# Assignment:
Please return all of the entries below exactly as they are written.

===== Exercise input

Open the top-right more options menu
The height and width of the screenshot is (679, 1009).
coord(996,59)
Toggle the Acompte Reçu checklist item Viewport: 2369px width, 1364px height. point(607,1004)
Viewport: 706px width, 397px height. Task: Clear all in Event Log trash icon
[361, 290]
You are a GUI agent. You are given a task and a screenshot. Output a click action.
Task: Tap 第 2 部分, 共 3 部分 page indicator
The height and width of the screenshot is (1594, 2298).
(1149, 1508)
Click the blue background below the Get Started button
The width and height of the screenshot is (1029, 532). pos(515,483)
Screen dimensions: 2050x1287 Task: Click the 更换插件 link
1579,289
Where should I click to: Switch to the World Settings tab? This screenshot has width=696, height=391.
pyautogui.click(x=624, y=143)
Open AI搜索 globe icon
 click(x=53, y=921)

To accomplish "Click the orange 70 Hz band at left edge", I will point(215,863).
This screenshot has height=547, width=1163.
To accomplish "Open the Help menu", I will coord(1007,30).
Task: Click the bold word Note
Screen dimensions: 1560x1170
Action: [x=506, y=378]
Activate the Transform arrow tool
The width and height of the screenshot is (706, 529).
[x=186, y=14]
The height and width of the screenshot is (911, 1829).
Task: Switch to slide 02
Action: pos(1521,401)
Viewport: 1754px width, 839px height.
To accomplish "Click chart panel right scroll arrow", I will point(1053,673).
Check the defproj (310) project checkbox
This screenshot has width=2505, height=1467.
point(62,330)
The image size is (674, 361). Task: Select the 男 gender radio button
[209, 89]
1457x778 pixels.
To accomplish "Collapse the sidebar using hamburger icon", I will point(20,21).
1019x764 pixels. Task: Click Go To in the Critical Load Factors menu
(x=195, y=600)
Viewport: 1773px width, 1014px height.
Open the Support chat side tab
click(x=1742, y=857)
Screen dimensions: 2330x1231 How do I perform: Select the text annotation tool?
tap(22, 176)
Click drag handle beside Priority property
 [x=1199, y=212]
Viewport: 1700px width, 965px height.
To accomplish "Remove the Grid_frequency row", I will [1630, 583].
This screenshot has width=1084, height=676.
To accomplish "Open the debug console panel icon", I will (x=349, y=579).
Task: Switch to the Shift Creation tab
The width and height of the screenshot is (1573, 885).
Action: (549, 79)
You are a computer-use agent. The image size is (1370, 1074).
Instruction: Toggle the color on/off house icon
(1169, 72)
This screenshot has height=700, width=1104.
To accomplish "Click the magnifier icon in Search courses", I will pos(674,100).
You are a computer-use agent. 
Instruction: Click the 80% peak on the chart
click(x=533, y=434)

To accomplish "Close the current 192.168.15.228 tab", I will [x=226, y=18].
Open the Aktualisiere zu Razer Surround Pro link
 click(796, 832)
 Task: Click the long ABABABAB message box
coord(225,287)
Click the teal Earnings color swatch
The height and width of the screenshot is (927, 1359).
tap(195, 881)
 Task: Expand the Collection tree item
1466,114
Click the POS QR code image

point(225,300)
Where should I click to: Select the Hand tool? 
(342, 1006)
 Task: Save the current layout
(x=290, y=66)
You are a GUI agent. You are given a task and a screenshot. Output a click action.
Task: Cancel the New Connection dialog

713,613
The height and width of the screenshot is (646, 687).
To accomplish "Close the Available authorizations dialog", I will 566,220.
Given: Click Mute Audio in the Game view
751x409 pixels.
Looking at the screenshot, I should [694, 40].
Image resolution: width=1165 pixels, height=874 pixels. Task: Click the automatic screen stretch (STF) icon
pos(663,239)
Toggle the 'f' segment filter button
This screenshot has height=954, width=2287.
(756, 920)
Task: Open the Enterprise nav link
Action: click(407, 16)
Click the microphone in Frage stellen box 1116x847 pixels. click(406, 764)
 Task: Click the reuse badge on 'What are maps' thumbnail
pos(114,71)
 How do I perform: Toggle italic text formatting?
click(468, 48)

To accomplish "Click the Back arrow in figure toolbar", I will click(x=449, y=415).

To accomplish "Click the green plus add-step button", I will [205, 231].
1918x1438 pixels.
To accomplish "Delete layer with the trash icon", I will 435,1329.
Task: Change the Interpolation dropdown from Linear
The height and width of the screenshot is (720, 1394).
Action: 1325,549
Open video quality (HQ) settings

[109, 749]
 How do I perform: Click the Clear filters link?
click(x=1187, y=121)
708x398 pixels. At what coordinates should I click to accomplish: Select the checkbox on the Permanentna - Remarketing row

==========

# Result:
Open the top-right more options menu
The height and width of the screenshot is (679, 1009).
coord(996,59)
Toggle the Acompte Reçu checklist item Viewport: 2369px width, 1364px height. point(607,1004)
Viewport: 706px width, 397px height. Task: Clear all in Event Log trash icon
[361, 290]
You are a GUI agent. You are given a task and a screenshot. Output a click action.
Task: Tap 第 2 部分, 共 3 部分 page indicator
The height and width of the screenshot is (1594, 2298).
(1149, 1508)
Click the blue background below the Get Started button
The width and height of the screenshot is (1029, 532). pos(515,483)
Screen dimensions: 2050x1287 Task: Click the 更换插件 link
1579,289
Where should I click to: Switch to the World Settings tab? This screenshot has width=696, height=391.
pyautogui.click(x=624, y=143)
Open AI搜索 globe icon
 click(x=53, y=921)

To accomplish "Click the orange 70 Hz band at left edge", I will point(215,863).
This screenshot has height=547, width=1163.
To accomplish "Open the Help menu", I will coord(1007,30).
Task: Click the bold word Note
Screen dimensions: 1560x1170
Action: [x=506, y=378]
Activate the Transform arrow tool
The width and height of the screenshot is (706, 529).
[x=186, y=14]
The height and width of the screenshot is (911, 1829).
Task: Switch to slide 02
Action: pos(1521,401)
Viewport: 1754px width, 839px height.
To accomplish "Click chart panel right scroll arrow", I will point(1053,673).
Check the defproj (310) project checkbox
This screenshot has width=2505, height=1467.
point(62,330)
The image size is (674, 361). Task: Select the 男 gender radio button
[209, 89]
1457x778 pixels.
To accomplish "Collapse the sidebar using hamburger icon", I will point(20,21).
1019x764 pixels. Task: Click Go To in the Critical Load Factors menu
(x=195, y=600)
Viewport: 1773px width, 1014px height.
Open the Support chat side tab
click(x=1742, y=857)
Screen dimensions: 2330x1231 How do I perform: Select the text annotation tool?
tap(22, 176)
Click drag handle beside Priority property
 [x=1199, y=212]
Viewport: 1700px width, 965px height.
To accomplish "Remove the Grid_frequency row", I will [1630, 583].
This screenshot has width=1084, height=676.
To accomplish "Open the debug console panel icon", I will (x=349, y=579).
Task: Switch to the Shift Creation tab
The width and height of the screenshot is (1573, 885).
Action: (549, 79)
You are a computer-use agent. The image size is (1370, 1074).
Instruction: Toggle the color on/off house icon
(1169, 72)
This screenshot has height=700, width=1104.
To accomplish "Click the magnifier icon in Search courses", I will pos(674,100).
You are a computer-use agent. 
Instruction: Click the 80% peak on the chart
click(x=533, y=434)

To accomplish "Close the current 192.168.15.228 tab", I will [x=226, y=18].
Open the Aktualisiere zu Razer Surround Pro link
 click(796, 832)
 Task: Click the long ABABABAB message box
coord(225,287)
Click the teal Earnings color swatch
The height and width of the screenshot is (927, 1359).
tap(195, 881)
 Task: Expand the Collection tree item
1466,114
Click the POS QR code image

point(225,300)
Where should I click to: Select the Hand tool? 
(342, 1006)
 Task: Save the current layout
(x=290, y=66)
You are a GUI agent. You are given a task and a screenshot. Output a click action.
Task: Cancel the New Connection dialog

713,613
The height and width of the screenshot is (646, 687).
To accomplish "Close the Available authorizations dialog", I will 566,220.
Given: Click Mute Audio in the Game view
751x409 pixels.
Looking at the screenshot, I should [694, 40].
Image resolution: width=1165 pixels, height=874 pixels. Task: Click the automatic screen stretch (STF) icon
pos(663,239)
Toggle the 'f' segment filter button
This screenshot has height=954, width=2287.
(756, 920)
Task: Open the Enterprise nav link
Action: click(407, 16)
Click the microphone in Frage stellen box 1116x847 pixels. click(406, 764)
 Task: Click the reuse badge on 'What are maps' thumbnail
pos(114,71)
 How do I perform: Toggle italic text formatting?
click(468, 48)

To accomplish "Click the Back arrow in figure toolbar", I will click(x=449, y=415).

To accomplish "Click the green plus add-step button", I will [205, 231].
1918x1438 pixels.
To accomplish "Delete layer with the trash icon", I will 435,1329.
Task: Change the Interpolation dropdown from Linear
The height and width of the screenshot is (720, 1394).
Action: 1325,549
Open video quality (HQ) settings

[109, 749]
 How do I perform: Click the Clear filters link?
click(x=1187, y=121)
708x398 pixels. At what coordinates should I click to accomplish: Select the checkbox on the Permanentna - Remarketing row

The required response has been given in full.